_GOAL OF THE EXERCISE_
From the article on FirstRand's talks to buy Aldermore, extract word for word the passage between "The company’s London-listed" and "manager Adrian Cloete.", inclusive.

───── EXTRACTED TEXT ─────

FirstRand courts UK lender
As SA banks look to Africa for expansion FNB owner eyes the developed world
While South Africa’s mainstay banks have banked their future expansion on the African continent, FirstRand, the owner of FNB, is in talks to purchase UK lender, Aldermore, increasing its footprint in the developed world. Should it be completed, the deal is likely to be worth more than R19-billion.
Aldermore is a specialist lender which targets market subsectors that are underserved by the mainstream banks and is counted among Britain’s challenger banks.
But as low interest rates and slow economic growth and regulatory issues in the UK have put pressure on the earnings of challenger banks, they are becoming increasingly attractive to buyers.
The company’s London-listed shares shot up 18.5% on Friday, indicating that the market was reasonably confident that the deal was likely to happen, said PSG Wealth portfolio manager Adrian Cloete.
“It sounds like a really sensible deal from my point of view. [FirstRand] won’t have to raise a significant amount of capital.
“They are very focused on shareholder returns, so FirstRand will only make an acquisition if the price is right.”

───── DATA SHOWN ─────

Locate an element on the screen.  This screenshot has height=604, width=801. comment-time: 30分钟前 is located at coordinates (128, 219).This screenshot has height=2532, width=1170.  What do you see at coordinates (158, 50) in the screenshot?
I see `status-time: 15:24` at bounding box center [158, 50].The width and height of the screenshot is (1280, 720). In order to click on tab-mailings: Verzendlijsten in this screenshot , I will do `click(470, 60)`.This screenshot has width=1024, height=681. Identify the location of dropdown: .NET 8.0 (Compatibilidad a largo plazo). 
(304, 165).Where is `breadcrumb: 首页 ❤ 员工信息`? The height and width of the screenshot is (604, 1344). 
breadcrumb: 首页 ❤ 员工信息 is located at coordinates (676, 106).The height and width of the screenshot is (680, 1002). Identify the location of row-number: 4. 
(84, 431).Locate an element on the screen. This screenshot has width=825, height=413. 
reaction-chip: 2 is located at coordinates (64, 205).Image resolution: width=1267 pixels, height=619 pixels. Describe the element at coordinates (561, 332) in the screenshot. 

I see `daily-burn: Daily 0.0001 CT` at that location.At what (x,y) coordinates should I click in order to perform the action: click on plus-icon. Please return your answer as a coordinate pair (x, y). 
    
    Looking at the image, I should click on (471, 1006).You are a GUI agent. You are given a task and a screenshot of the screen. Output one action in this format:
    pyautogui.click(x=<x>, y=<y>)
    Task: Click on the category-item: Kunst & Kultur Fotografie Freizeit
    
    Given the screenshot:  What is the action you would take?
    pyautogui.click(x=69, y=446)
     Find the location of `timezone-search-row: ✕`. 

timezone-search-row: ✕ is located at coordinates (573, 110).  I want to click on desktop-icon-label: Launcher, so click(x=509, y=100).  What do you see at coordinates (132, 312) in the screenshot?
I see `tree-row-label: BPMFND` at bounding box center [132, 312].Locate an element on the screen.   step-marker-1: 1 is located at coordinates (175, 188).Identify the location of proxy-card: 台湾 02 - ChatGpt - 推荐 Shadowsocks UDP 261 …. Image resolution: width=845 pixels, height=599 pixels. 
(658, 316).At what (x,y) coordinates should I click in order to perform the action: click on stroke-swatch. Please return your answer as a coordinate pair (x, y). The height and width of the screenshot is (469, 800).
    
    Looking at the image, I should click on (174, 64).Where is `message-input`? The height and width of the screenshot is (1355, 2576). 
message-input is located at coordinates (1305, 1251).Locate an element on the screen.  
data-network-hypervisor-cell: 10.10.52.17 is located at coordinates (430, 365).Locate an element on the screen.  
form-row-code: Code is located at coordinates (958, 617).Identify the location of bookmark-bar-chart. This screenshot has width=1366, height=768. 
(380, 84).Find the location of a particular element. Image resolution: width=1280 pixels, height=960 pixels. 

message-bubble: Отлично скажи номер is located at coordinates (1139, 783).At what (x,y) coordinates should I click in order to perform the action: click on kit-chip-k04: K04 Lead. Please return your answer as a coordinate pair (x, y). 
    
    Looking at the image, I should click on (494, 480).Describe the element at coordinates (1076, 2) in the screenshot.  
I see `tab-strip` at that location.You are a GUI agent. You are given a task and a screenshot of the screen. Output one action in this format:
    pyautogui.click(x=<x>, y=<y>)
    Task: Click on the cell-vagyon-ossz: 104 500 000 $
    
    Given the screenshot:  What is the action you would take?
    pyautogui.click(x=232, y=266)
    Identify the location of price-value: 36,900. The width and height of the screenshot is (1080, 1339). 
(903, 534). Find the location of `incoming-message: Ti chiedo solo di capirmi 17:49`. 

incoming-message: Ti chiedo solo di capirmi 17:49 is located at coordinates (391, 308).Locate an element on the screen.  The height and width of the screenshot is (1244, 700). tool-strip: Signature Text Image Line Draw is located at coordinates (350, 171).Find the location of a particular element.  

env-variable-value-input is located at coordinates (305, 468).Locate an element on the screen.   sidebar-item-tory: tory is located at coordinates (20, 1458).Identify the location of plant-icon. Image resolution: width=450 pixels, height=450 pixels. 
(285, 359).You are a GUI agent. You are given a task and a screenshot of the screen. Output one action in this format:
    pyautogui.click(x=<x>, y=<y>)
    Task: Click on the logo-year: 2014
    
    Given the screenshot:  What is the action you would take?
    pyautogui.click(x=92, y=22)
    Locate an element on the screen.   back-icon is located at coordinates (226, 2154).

─────

_YOUR SOLUTION_
The company’s London-listed shares shot up 18.5% on Friday, indicating that the market was reasonably confident that the deal was likely to happen, said PSG Wealth portfolio manager Adrian Cloete.